J Neurol Surg A Cent Eur Neurosurg 2015; 76(03): 249-254
DOI: 10.1055/s-0034-1372435
Case Report
Georg Thieme Verlag KG Stuttgart · New York

Rapidly Fatal Internal Carotid Artery Mycotic Aneurysm Rupture in a Rheumatoid Patient Taking a TNF-α Inhibitor: Case Report and Literature Review

Christian A. Bowers
1   Department of Neurosurgery, University of Utah, Salt Lake City, Utah, United States
Dany Saad
2   Department of Rheumatology, University of Utah, Salt Lake City, Utah, United States
Daniel O. Clegg
2   Department of Rheumatology, University of Utah, Salt Lake City, Utah, United States
Perry Ng
3   Department of Radiology, University of Utah, Salt Lake City, Utah, United States
Frederic Clayton
4   Department of Pathology, University of Utah, Salt Lake City, Utah, United States
Souha Haydoura
5   Division of Infectious Diseases, Department of Internal Medicine, University of Utah, Salt Lake City, Utah, United States
Richard H. Schmidt
1   Department of Neurosurgery, University of Utah, Salt Lake City, Utah, United States
› Author Affiliations
Further Information

Publication History

29 October 2013

03 January 2014

Publication Date:
21 July 2014 (online)


Object Tumor necrosis factor (TNF)-α inhibitors are effective at treating certain inflammatory and autoimmune disorders. They are generally safe; potential adverse events include infections (bacterial, fungal, and viral), congestive heart failure exacerbations, and the potential for demyelinating diseases and possibly certain malignancies. We present the first documented case of fungal internal carotid artery (ICA) mycotic aneurysm in a patient being treated with a TNF-α inhibitor. We also review the literature on infections with TNF-α inhibition and the management of previously reported fungal ICA mycotic aneurysm cases.

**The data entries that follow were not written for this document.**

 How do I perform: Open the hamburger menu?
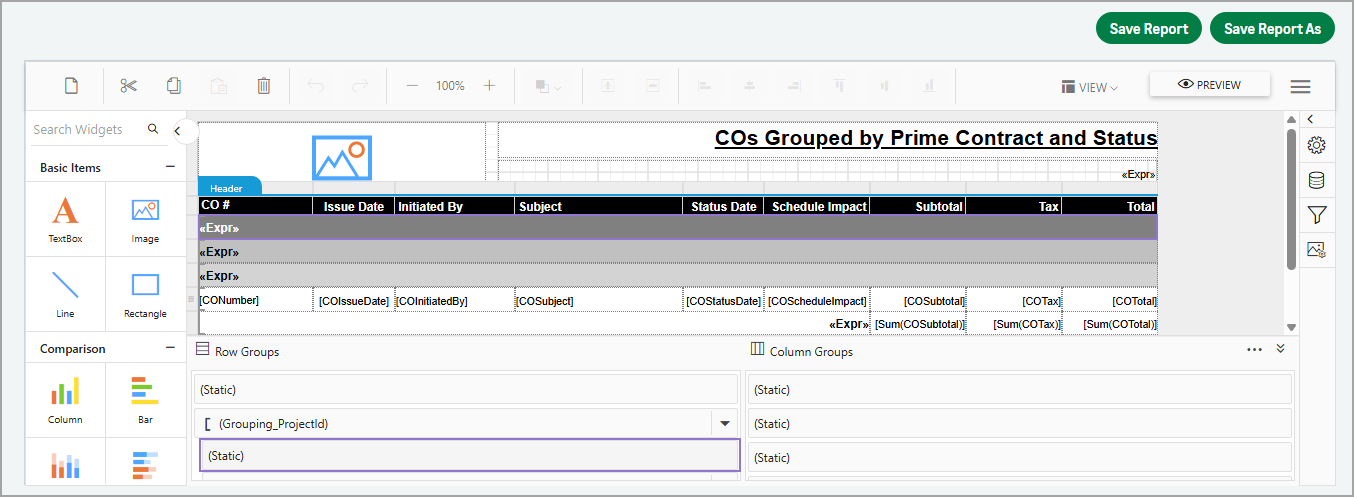pyautogui.click(x=1300, y=87)
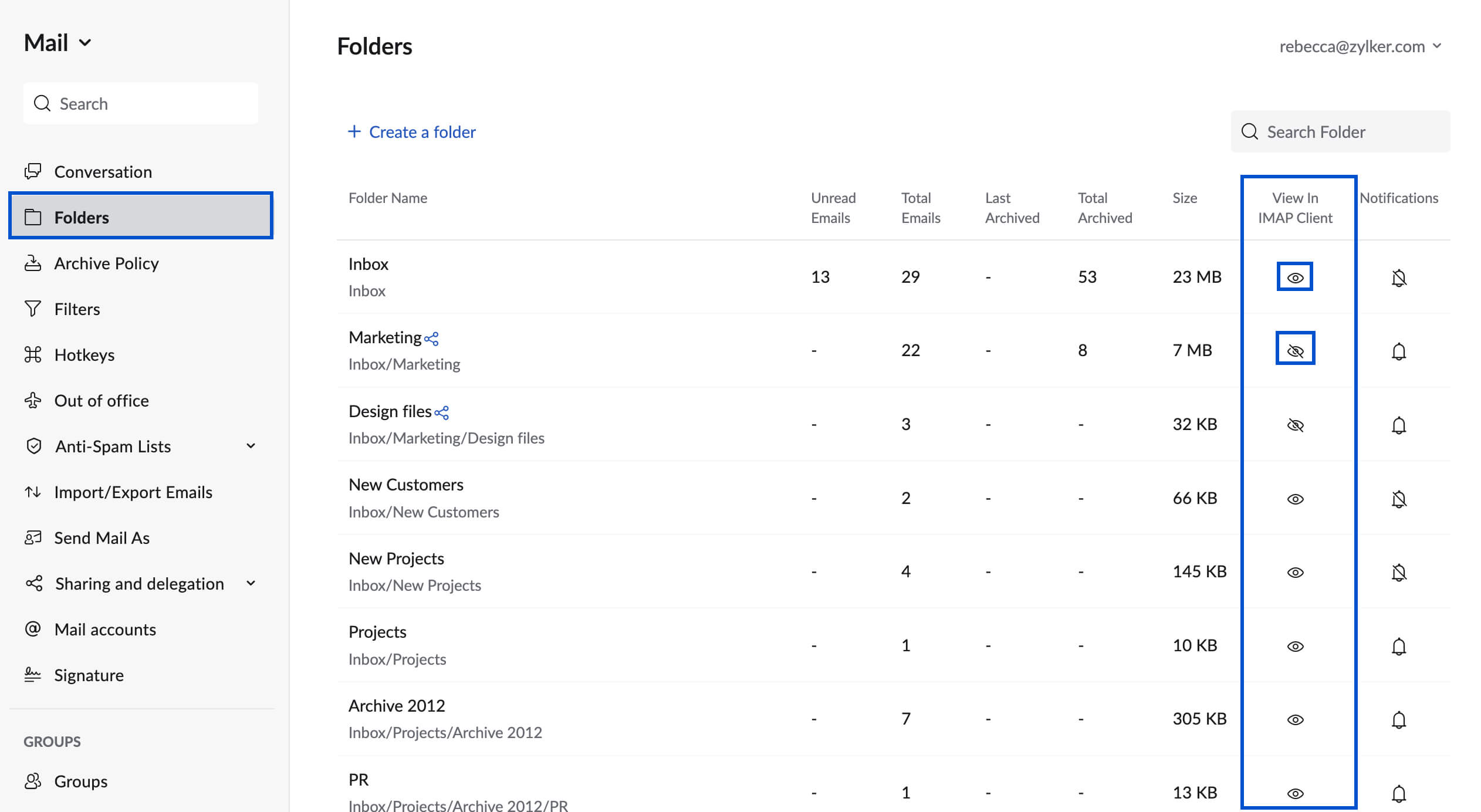This screenshot has height=812, width=1481.
Task: Click the Inbox View In IMAP Client eye icon
Action: (1295, 277)
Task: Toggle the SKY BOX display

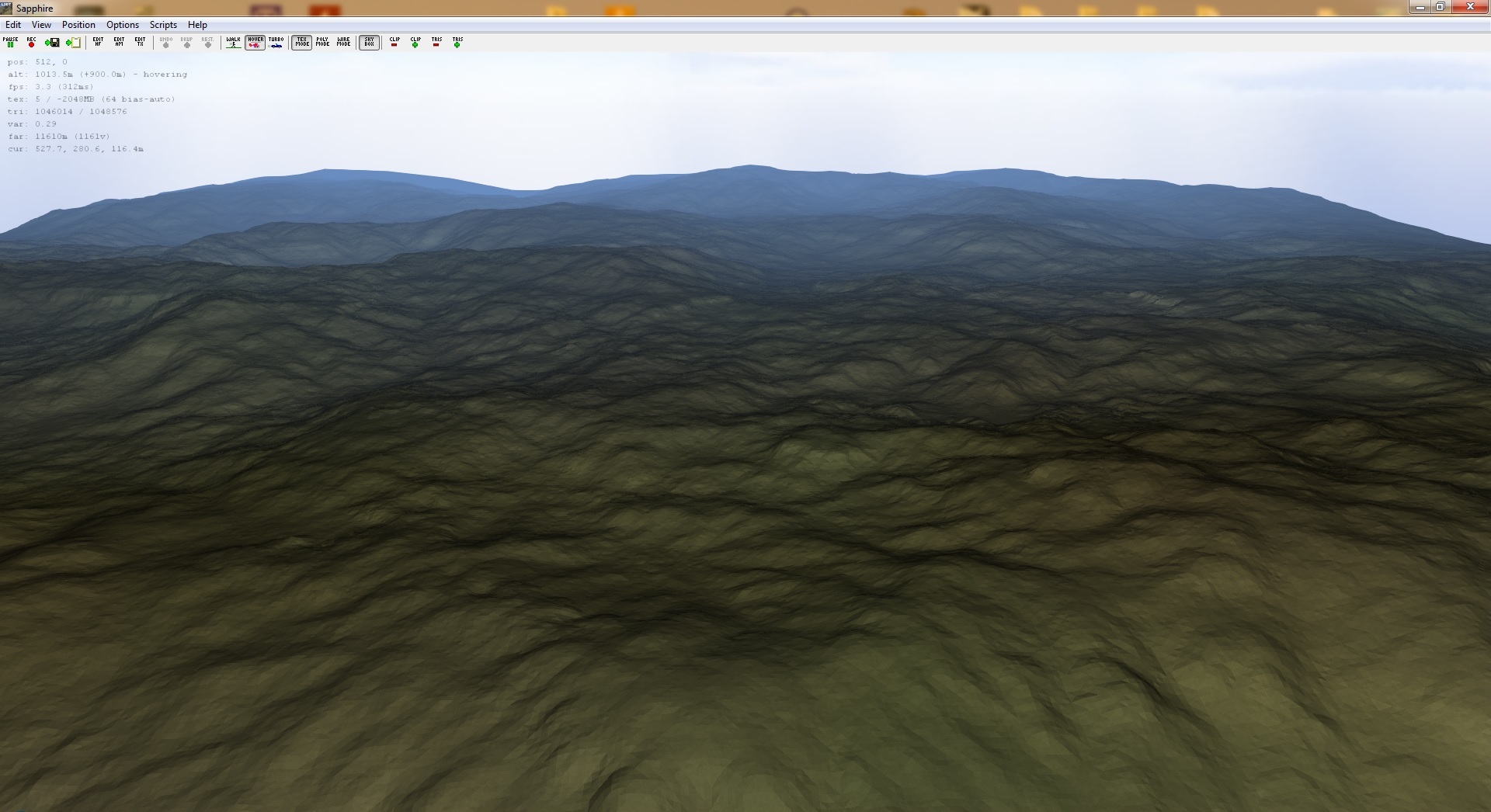Action: click(x=369, y=42)
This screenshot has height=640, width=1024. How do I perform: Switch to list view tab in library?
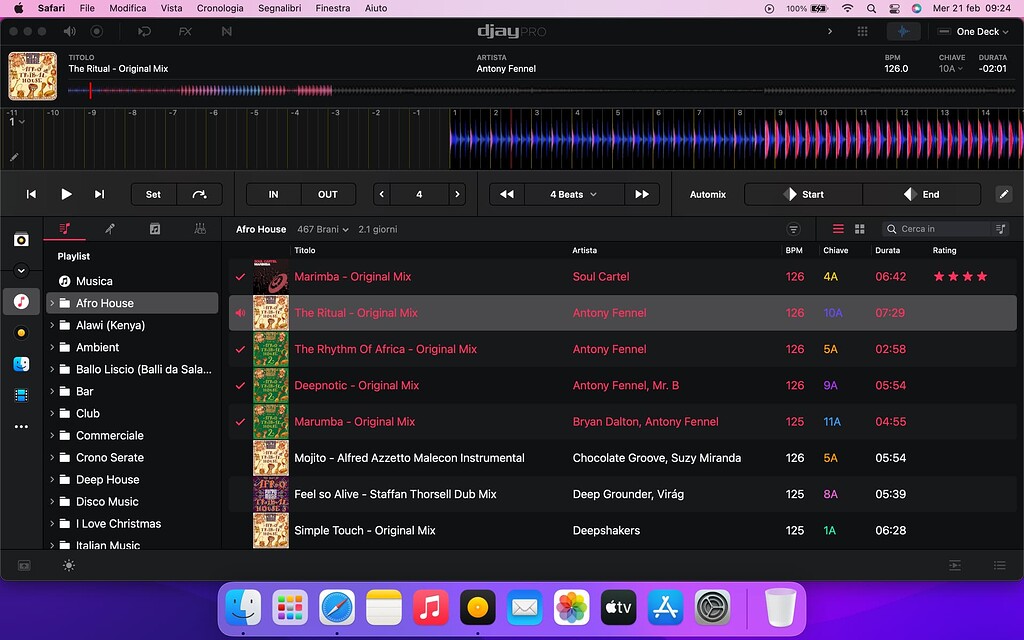point(838,228)
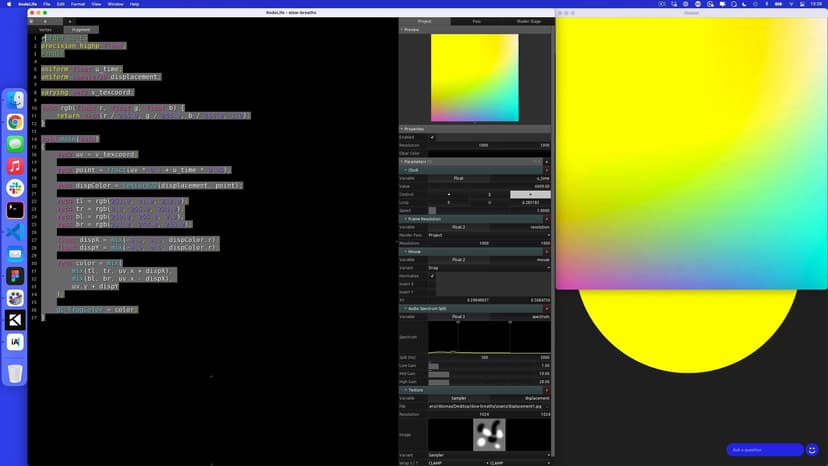Open the Format menu in the menu bar
828x466 pixels.
(77, 4)
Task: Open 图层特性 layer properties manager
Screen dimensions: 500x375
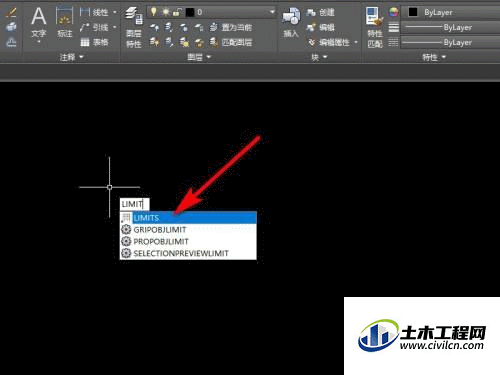Action: coord(134,28)
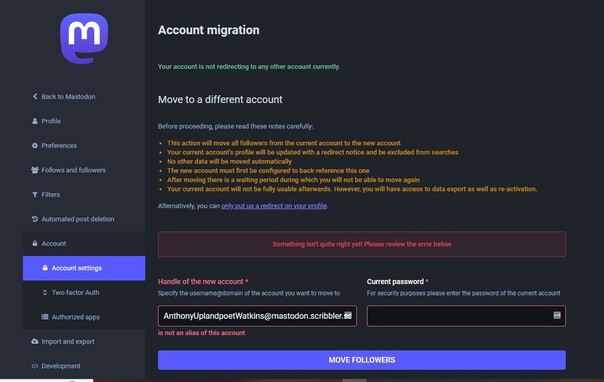Open the Preferences menu item
This screenshot has width=604, height=382.
59,146
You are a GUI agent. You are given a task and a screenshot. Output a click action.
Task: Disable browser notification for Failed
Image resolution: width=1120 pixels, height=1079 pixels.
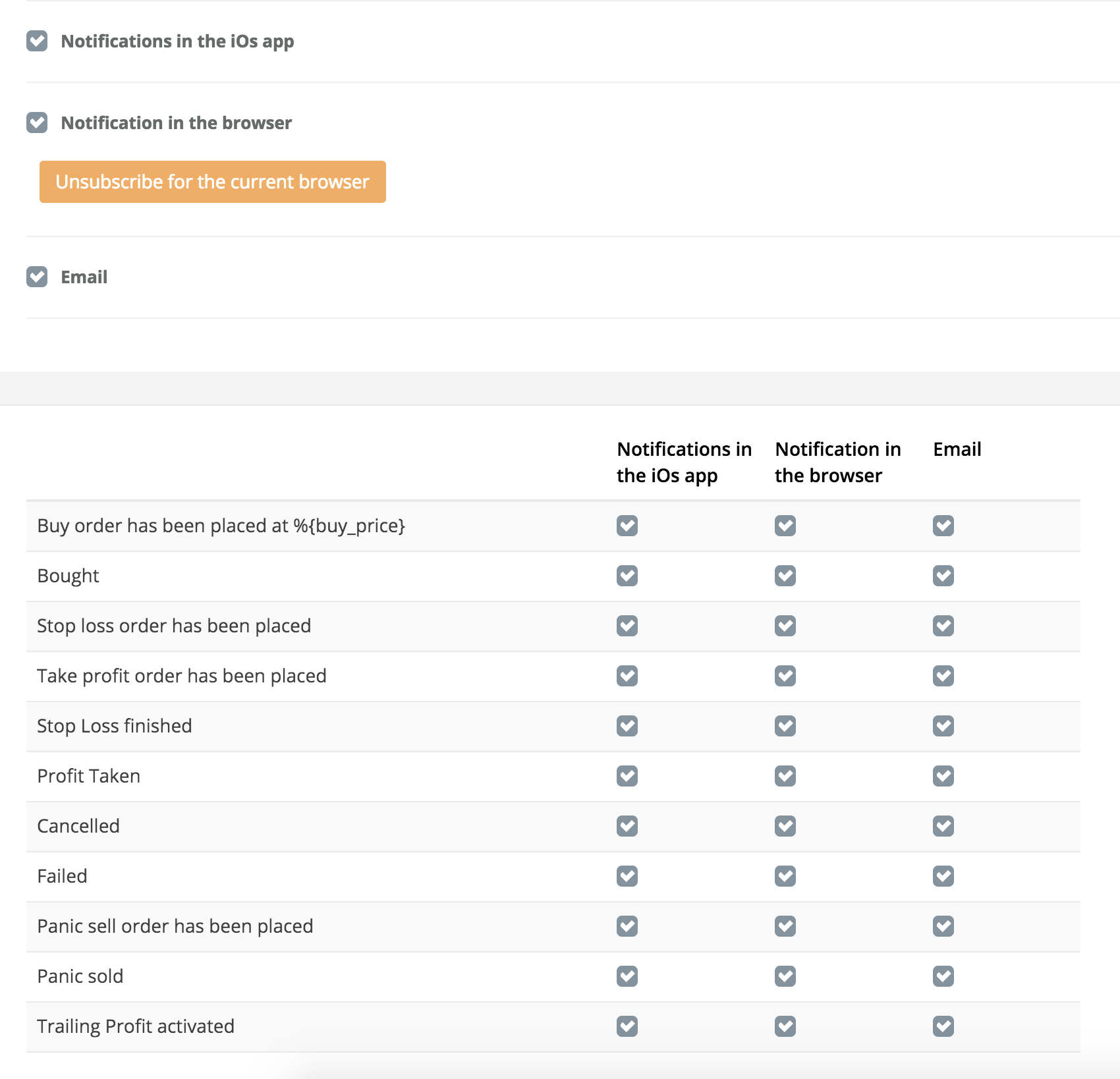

Case Description A 76-year-old woman with rheumatoid arthritis, treated with etanercept and methotrexate, presented with a 2-week history of left temporal headaches. She was treated empirically for giant cell arteritis (GCA) with oral prednisone, which provided no symptom relief. She was subsequently hospitalized for a superficial temporal artery biopsy, which was negative for GCA. She returned 2 weeks later after experiencing a left thromboembolic ischemic stroke. She had an acute neurologic decline, and a head computed tomography scan showed diffuse subarachnoid hemorrhage from a ruptured left fusiform paraclinoid ICA aneurysm. She was taken emergently for a craniotomy for clip-wrapping of the aneurysm, but intraoperative ultrasound revealed poor flow in the left anterior cerebral circulation and a complete infarct of the left-sided anterior circulation. The family withdrew care and the patient died. Postmortem analysis demonstrated fungi consistent with Aspergillus invading the necrotic left ICA.

Conclusions Although fungal mycotic aneurysms of the ICA are rare, their incidence may increase with the expanded use of immunosuppressive medications. Patients with rheumatoid arthritis who take potent immunosuppression regimens may be prime candidates for mycotic aneurysms because they often have two favoring conditions: atherosclerosis and immunosuppression. These ICA aneurysms carry a high mortality rate, so early diagnosis and aggressive therapy, potentially by endovascular trapping/vessel occlusion coupled with long-term antifungal therapy, is essential.